The Mesopotamian gods bore many similarities with humans, and were anthropomorphic, thereby having humanoid form. Similarly, they often acted like humans, requiring food and drink, as well as drinking alcohol and subsequently suffering the effects of drunkenness, but were thought to have a higher degree of perfection than common men. They were thought to be more powerful, all-seeing and all-knowing, unfathomable, and, above all, immortal. One of their prominent features was a terrifying brightness (melammu) which surrounded them, producing an immediate reaction of awe and reverence among men. In many cases, the various deities were family relations of one another, a trait found in many other polytheistic religions. The historian J. Bottéro was of the opinion that the gods were not viewed mystically, but were instead seen as high-up masters who had to be obeyed and feared, as opposed to loved and adored. Nonetheless, many Mesopotamians, of all classes, often had names that were devoted to a certain deity; this practice appeared to have begun in the third millennium BC among the Sumerians, but also was later adopted by the Akkadians, Assyrians and Babylonians as well.

Initially, the pantheon was not ordered, but later Mesopotamian theologians came up with the concept of ranking the deities in order of importance. A Sumerian list of around 560 deities that did this was uncovered at Farm and Tell Abû Ṣalābīkh and dated to circa 2600 BC, ranking five primary deities as being of particular importance.

One of the most important of these early Mesopotamian deities was the god Enlil, who was originally a Sumerian divinity viewed as a king of the gods and a controller of the world, who was later adopted by the Akkadians. Another was the Sumerian god An, who served a similar role to Enlil and became known as Anu among the Akkadians. The Sumerian god Enki was later also adopted by the Akkadians, initially under his original name, and later as Éa. Similarly the Sumerian moon god Nanna became the Akkadian Sîn while the Sumerian sun god Utu became the Akkadian Shamash. One of the most notable goddesses was the Sumerian sex and war deity Inanna. With the later rise to power of the Babylonians in the 18th century BC, the king, Hammurabi, declared Marduk, a deity who before then had not been of significant importance, to a position of supremacy alongside Anu and Enlil in southern Mesopotamia.
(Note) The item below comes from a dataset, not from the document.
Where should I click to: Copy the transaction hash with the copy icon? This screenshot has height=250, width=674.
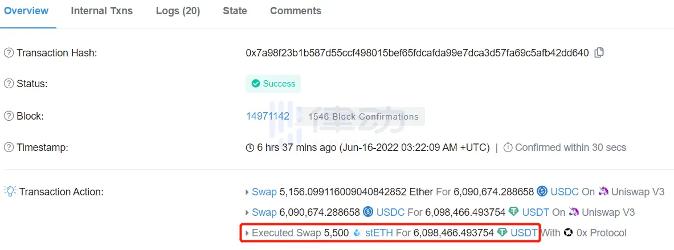pos(599,53)
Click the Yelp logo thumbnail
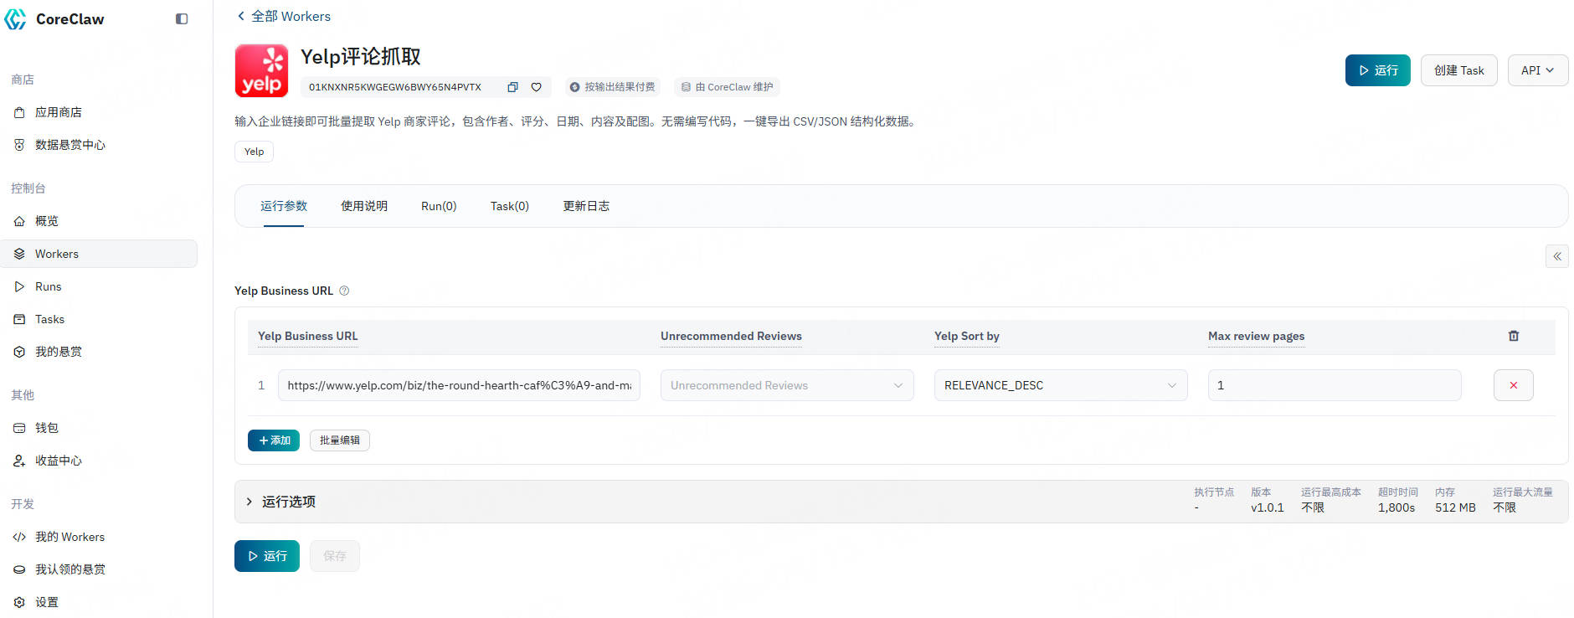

Perhaps the most significant legend to survive from Mesopotamian religion is the Epic of Gilgamesh, which tells the story of the heroic king Gilgamesh and his wild friend Enkidu, and the former's search for immortality which is entwined with all the gods and their approval. It also contains the earliest reference to The Great Flood.

Recent discoveries 
In March 2020, archaeologists announced the discovery of a 5,000-year-old cultic area filled with more than 300 broken ceremonial ceramic cups, bowls, jars, animal bones and ritual processions dedicated to Ningirsu at the site of Girsu. One of the remains was a duck-shaped bronze figurine with eyes made from bark which is thought to be dedicated to Nanshe.

Cultic practice

Public devotions 

Each Mesopotamian city was home to a deity, and each of the prominent deities was the patron of a city, and all known temples were located in cities, though there may have been shrines in the suburbs. The temple itself was constructed of mud brick in the form of a ziggurat, which rose to the sky in a series of stairstep stages. Its significance and symbolism have been the subject of much discussion, but most regard the tower as a kind of staircase or ladder for the god to descend from and ascend to the heavens, though there are signs which point towards an actual cult having been practiced in the upper temple, so the entire temple may have been regarded as a giant altar. Other theories treat the tower as an image of the cosmic mountain where a dying and rising god "lay buried." Some temples, such as the temple of Enki in Eridu contained a holy tree (kiskanu) in a holy grove, which was the central point of various rites performed by the king, who functioned as a "master gardener."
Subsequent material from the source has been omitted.